The article is published in the OPINION PAGES section and is identified as an Op-Ed article. So it is an opinion submitted by the authors under the conditions set by the NYT for opinion articles. Op-Ed articles are like letters to the editor. You send your article in and it might get printed. The co-authors, Yorum Bauman and Shi-Ling Tsu submitted their opinion article with exceptional timing to have the article published only three days after the tax increase.
So who are these authors? Of what relevance is their opinion if any? And what is the BC connection in all this?
Yorum Bauman is "the World's First Stand Up Economist". Kind of like a stand up comedian only ... better. And he "really does have an economics PhD". He is the co-author of the 1998 book Tax Shift which advocates switching taxation from income and property to resource consumption. That perspective would add a lot of bias to his opinion I think. He is an environmental economist and a fellow at Sightline Institute in Seattle, an independent, non-profit organization whose mission is to "make the Northwest a global model of sustainabiltiy". I have to confess, I'm not feeling a lot of confidence in Mr. Bauman's opinion on the BC Carbon Tax. It's just that - his opinion. The fact Mr. Bauman lives in Seattle and his current relationship with Sightline Institute explains why he would be aware of the increase in the BC Carbon Tax.

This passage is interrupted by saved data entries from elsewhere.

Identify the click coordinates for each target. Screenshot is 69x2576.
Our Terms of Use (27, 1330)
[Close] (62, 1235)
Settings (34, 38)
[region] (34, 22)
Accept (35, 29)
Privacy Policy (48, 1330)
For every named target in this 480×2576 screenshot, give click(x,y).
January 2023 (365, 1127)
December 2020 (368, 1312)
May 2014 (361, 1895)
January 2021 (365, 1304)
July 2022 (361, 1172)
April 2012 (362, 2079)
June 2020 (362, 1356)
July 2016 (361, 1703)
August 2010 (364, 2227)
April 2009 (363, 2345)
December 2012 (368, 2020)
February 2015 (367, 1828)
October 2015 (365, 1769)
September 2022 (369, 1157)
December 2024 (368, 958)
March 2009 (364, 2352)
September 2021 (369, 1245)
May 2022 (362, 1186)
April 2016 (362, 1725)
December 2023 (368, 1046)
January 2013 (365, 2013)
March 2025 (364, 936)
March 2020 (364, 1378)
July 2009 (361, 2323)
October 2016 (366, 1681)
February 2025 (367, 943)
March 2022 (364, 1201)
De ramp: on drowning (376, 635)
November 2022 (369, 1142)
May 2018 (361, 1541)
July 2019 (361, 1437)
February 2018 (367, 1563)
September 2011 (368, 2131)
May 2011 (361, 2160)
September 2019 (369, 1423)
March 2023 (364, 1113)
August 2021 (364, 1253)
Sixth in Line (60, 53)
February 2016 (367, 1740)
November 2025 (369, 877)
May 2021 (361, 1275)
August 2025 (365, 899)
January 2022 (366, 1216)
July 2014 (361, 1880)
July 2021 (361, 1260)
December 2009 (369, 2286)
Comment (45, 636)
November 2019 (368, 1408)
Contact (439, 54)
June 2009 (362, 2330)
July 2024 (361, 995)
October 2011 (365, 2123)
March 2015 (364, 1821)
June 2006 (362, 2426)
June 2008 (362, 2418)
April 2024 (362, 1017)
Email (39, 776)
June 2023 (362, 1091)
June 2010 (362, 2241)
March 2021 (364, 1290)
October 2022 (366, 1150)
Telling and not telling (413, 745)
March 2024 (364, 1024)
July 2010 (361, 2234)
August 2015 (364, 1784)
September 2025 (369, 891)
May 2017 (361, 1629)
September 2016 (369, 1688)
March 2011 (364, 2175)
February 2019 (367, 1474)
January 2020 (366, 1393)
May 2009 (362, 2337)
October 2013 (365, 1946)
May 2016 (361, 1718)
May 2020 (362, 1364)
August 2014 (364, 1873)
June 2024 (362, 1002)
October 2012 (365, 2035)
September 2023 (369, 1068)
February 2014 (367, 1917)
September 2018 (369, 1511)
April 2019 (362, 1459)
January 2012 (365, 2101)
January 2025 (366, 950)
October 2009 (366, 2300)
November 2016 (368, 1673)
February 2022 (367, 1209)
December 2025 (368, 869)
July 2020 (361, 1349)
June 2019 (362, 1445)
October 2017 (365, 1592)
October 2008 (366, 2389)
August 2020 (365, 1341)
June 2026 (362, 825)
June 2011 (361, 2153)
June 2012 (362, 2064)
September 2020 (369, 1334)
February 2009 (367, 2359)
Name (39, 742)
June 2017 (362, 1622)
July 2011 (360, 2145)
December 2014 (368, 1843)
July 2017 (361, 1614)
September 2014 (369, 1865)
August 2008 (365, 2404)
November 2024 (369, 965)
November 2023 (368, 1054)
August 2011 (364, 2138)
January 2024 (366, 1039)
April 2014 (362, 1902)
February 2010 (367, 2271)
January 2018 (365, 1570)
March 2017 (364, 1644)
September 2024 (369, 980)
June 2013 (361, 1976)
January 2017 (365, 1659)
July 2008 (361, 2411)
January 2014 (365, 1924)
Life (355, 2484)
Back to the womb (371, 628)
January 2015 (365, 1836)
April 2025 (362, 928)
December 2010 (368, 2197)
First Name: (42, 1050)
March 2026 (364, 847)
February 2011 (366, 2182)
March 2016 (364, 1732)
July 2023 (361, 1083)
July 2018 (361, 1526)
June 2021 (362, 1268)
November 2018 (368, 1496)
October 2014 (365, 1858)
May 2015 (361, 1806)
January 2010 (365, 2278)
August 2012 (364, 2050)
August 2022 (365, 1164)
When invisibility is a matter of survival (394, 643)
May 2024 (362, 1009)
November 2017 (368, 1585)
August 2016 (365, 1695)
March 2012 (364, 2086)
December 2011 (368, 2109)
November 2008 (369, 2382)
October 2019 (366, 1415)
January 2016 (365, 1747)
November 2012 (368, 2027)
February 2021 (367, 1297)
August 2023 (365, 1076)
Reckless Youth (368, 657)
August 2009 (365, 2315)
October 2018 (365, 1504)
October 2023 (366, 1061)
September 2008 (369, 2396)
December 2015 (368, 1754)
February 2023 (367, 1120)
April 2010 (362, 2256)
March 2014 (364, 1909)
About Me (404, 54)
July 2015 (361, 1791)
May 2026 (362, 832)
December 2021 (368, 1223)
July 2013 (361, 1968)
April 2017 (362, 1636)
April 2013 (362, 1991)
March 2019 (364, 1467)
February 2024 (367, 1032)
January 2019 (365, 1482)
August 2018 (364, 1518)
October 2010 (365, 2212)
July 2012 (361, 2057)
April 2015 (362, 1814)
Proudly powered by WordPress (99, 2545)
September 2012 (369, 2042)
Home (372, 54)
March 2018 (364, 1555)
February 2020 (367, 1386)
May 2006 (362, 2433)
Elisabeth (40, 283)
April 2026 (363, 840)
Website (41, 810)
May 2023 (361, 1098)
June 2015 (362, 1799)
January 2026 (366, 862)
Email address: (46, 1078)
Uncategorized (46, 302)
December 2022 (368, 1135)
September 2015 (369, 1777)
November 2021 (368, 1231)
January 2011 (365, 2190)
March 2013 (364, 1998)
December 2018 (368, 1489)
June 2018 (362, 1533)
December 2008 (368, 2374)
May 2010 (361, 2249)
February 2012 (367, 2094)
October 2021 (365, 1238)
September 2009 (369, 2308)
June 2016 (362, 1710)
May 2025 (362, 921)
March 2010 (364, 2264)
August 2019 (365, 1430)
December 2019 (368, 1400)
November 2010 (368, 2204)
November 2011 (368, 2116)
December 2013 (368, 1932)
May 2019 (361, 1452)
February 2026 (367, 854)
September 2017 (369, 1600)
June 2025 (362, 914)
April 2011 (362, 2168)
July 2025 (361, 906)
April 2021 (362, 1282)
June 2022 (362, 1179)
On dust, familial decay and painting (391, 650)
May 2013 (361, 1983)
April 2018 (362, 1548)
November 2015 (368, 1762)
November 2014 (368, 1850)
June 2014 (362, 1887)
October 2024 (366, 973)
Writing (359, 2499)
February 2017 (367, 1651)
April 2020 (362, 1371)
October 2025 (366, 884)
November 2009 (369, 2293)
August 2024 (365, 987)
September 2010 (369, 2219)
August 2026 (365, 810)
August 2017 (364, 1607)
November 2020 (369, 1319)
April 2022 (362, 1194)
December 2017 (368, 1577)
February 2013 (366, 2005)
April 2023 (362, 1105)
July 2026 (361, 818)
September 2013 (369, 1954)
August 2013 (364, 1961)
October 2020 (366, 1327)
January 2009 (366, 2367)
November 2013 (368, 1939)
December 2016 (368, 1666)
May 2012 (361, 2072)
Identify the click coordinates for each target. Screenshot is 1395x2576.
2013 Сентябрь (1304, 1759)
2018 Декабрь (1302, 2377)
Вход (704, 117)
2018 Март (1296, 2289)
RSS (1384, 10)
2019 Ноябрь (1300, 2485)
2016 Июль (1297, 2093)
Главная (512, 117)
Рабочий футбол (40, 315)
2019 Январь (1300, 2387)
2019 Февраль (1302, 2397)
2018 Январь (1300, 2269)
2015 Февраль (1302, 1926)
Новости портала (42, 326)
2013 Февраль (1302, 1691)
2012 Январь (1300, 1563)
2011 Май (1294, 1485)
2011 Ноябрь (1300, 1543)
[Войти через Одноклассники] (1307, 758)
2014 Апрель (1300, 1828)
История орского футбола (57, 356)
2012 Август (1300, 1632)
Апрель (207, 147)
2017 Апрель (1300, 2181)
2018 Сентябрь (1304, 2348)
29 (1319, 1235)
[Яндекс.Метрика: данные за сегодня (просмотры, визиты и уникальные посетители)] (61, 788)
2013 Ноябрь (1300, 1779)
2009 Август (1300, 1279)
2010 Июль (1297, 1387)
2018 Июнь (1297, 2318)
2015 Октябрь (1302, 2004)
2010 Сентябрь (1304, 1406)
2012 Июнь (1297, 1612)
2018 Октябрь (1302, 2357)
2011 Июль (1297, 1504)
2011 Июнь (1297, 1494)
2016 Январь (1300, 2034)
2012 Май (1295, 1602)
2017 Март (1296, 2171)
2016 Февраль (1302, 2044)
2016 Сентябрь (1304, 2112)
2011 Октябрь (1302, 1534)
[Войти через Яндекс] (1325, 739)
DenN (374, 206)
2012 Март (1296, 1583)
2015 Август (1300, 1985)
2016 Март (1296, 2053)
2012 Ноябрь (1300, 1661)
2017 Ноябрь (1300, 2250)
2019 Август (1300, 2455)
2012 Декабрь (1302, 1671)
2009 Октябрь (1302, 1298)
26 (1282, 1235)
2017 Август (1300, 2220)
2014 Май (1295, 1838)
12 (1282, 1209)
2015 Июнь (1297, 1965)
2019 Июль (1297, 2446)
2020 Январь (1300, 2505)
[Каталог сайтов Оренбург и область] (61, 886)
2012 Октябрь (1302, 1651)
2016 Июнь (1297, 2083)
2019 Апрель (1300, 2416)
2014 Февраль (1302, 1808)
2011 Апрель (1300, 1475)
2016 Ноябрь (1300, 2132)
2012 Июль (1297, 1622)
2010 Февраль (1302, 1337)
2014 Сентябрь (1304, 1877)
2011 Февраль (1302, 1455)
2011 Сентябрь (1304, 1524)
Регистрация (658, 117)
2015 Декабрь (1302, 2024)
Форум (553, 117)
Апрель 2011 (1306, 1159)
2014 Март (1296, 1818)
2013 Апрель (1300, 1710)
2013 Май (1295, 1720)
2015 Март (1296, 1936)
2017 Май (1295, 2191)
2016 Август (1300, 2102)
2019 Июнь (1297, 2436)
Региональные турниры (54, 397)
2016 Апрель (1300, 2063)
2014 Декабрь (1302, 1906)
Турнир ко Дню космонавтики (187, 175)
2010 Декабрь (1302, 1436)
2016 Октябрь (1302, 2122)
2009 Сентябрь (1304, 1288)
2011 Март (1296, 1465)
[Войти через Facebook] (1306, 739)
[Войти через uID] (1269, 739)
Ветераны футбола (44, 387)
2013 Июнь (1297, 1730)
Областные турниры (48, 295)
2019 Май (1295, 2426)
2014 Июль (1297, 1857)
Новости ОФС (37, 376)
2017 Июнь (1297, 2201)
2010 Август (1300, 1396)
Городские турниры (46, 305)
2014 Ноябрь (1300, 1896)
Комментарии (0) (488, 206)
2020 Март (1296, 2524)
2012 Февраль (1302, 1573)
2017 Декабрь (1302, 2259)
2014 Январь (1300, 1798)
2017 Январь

Shi-Ling Tsu is a law professor in the Faculty of Law at UBC. He will be a law professor at Florida State University effective September 2012. Now we can see the BC connection finally. Professor Hsu has a B.S. in Electrical Engineering from Columbia University, a J.D., from Columbia Law School, and a M.S. in Ecology and Ph.D. in Agricultural and Resource Economics, both from the University of California, Davis. It is his recent publications that draw my attention. It is obvious that Mr. Tsu has had a keen interest in Environmental Taxation since 2008 and Gasoline Taxes (read that BC Carbon Tax) in particular. Mr. Tsu is the author of "The Case for a Carbon Tax".
Representative Published Works
So where does that leave us. It leaves us with an opinion article that is interesting and well written at best by two proponents of gasonline taxes. The liberal shills on #bcpoli have referred to this article time and time again as if it somehow substantiates the BC Carbon Tax and the Liberal government's decision to impliment it. They have pinned it to their tattered flag to prop up their government's standing, while trying to imply "how insightful the Liberal government is". After all, the Liberal government implemented a tax that is now being suggested as good for all of the United States. And that claim was made in no less than the New York Times. There seems to be an attempt to capitalize on the very existence of an opinion article in the "New York Times" to somehow gives added weight to its statement as if it were fact. When in actual fact it is merely an opinion article co-authored by "the Stand Up Economist" and a law professor from UBC who believes gasoline taxes are the next best thing to sliced bread.
I'm Richard Giroday and that's my musing.